I'm wondering if PHP experience precludes the ability to use a search
engine before asking for help...
 
C

Chuck Connors

I'm wondering if PHP experience precludes the ability to use a search
engine before asking for help...

Thanks for the push in the right direction, friend.
 
T

Tim Chase

409220000003 Life Fitness Products $1 (12-13-08) (CVS)
546500181141 Oust Air Sanitizer, any B1G1F up to $3.49 (1-17-09) .35
each
518000159258 Pillsbury Crescent Dinner Rolls, any .25 (2-14-09)
518000550406 Pillsbury Frozen Grands Biscuits, Cinnamon Rolls, Mini
Cinnamon Rolls, etc. .40 (2-14-09)

into something like this:

"409220000003","Life Fitness Products $1","12-13-08"
"546500181141","Oust Air Sanitizer, any B1G1F up to $3.49","1-17-09"
"518000159258","Pillsbury Crescent Dinner Rolls, any .25","2-14-09"
"518000550406","Pillsbury Frozen Grands Biscuits, Cinnamon Rolls, Mini
Cinnamon Rolls, etc. .40","2-14-09"

Any help, pseudo code, or whatever push in the right direction would
be most appreciated.

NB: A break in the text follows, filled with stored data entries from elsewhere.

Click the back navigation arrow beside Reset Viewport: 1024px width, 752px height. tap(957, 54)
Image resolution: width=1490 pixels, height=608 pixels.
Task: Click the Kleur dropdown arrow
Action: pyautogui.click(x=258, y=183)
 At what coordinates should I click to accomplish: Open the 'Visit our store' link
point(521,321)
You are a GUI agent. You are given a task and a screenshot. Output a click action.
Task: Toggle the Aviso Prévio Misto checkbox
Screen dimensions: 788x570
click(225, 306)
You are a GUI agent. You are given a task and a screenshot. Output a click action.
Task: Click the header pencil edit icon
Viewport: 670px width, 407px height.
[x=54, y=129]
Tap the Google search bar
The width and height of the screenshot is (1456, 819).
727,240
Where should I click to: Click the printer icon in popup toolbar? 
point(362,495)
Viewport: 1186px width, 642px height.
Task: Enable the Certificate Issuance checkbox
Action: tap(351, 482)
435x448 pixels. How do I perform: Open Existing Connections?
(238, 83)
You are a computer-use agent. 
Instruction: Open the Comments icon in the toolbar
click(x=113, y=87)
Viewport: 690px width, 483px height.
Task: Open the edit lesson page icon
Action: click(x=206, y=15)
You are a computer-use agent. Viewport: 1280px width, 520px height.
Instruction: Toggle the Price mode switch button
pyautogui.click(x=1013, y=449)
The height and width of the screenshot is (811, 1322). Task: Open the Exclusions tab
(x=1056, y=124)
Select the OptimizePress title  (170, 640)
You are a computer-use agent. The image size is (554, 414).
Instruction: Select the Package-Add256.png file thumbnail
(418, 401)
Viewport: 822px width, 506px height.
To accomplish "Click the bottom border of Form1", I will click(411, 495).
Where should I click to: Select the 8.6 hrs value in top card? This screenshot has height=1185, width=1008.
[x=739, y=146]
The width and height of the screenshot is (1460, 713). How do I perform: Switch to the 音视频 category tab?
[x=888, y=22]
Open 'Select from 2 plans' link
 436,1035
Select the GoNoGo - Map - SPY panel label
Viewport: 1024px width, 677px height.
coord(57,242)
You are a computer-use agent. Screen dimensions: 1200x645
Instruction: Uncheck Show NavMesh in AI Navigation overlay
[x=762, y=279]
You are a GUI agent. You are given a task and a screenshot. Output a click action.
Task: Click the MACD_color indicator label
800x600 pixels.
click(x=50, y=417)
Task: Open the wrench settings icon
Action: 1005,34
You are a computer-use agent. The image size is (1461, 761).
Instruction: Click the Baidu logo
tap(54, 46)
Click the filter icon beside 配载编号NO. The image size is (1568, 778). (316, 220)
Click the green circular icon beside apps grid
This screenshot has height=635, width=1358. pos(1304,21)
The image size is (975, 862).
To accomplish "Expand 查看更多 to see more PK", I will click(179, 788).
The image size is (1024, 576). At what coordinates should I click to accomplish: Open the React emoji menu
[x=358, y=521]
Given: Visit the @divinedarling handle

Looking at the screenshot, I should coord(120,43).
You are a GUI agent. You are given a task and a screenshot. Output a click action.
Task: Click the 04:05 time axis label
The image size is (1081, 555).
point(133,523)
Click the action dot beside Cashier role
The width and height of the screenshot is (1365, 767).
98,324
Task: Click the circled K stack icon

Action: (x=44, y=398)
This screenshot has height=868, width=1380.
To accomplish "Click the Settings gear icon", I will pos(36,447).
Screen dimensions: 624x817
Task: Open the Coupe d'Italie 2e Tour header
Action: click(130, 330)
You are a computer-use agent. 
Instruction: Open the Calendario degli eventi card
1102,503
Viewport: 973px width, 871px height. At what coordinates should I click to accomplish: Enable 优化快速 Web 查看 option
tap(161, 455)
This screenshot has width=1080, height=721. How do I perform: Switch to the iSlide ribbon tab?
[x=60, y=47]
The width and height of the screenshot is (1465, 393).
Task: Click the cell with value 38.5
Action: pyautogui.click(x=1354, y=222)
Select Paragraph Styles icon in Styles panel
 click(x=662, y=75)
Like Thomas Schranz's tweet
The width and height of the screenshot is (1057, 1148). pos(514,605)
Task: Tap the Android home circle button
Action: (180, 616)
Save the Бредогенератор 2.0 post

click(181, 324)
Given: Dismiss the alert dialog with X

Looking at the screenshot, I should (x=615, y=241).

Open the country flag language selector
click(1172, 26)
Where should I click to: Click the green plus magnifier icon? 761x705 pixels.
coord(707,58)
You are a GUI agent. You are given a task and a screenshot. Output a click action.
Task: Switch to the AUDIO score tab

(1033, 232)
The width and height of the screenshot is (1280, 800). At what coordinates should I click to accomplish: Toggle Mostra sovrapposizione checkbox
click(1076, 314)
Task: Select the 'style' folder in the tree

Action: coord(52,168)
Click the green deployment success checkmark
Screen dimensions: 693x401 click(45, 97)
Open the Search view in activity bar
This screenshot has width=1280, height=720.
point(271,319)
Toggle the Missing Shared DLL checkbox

I am a novice Python programmer but I do have a
good bit of PHP programming experience.

A regexp should be able to split this fairly neatly:

import re
r = re.compile(r"^(\d+)\s+(.*)\((\d{1,2}-\d{1,2}-\d{2,4})\).*")
out = file('out.csv', 'w')
for i, line in enumerate(file('in.txt')):
m = r.match(line)
if not m:
print "Line %i is malformed" % (i+1)
continue
out.write(','.join(
'"%s"' % item.strip().replace('"', '""')
for item in m.groups()
))
out.write('\n')
out.close()

-tkc
 
J

Joe Strout

The first value (large number) is the UPC, the next element is the
coupon description, followed by a date in parenthesis. Those are the
only three elements I am concerned with. Can someone help me in
reformatting this:

409220000003 Life Fitness Products $1 (12-13-08) (CVS)

Well, you could use regex to parse out those three parts... on the
other hand, str.partition might be a little easier if you're not
already used to regex. Try this:
'12-13-08'

So three lines of code gets you your three fields.
into something like this:

"409220000003","Life Fitness Products $1","12-13-08"

There are lots of ways to do that. Here's one:
>>> qfields = ['"' + fld.strip() + '"' for fld in (num,desc,date)]
>>> out = qfields.join(',')
>>> out
'"409220000003","Life Fitness Products $1 ","12-13-08"'

Cheers,
- Joe

P.S. Pay no attention to the grumpy graybeards who want to drive new
users away from Python. There are quite a few friendly and helpful
people here, too. :)
 
S

Steve Holden

George said:
I'm wondering if PHP experience precludes the ability to use a search
engine before asking for help...

I'm wondering why you bothered to write that. Next time, save yourself
the ten seconds and just skip to the next message. The world will be a
better place.

though-we-all-get-crabby-sometimes-ly y'rs - steve
 
C

Chuck Connors

Wow! What a change in direction from the previous post. Thank you
both for the help and the explanations. This will work great!
 
T

Tim Chase

qfields = ['"' + fld.strip() + '"' for fld in (num,desc,date)]
Just a quick note here to prevent the confusion of the OP...this
should be

','.join(qfields)

-tkc
 
T

Tim Golden

Tim said:
qfields = ['"' + fld.strip() + '"' for fld in (num,desc,date)]
out = qfields.join(',')

Just a quick note here to prevent the confusion of the OP...this should be

','.join(qfields)

To be honest, it's so easy to use the stdlib csv module
that I'd always recommend that, especially as it covers
all those annoying corner cases with embedded commas and
quotes and stuff. And it's tested to hell and back.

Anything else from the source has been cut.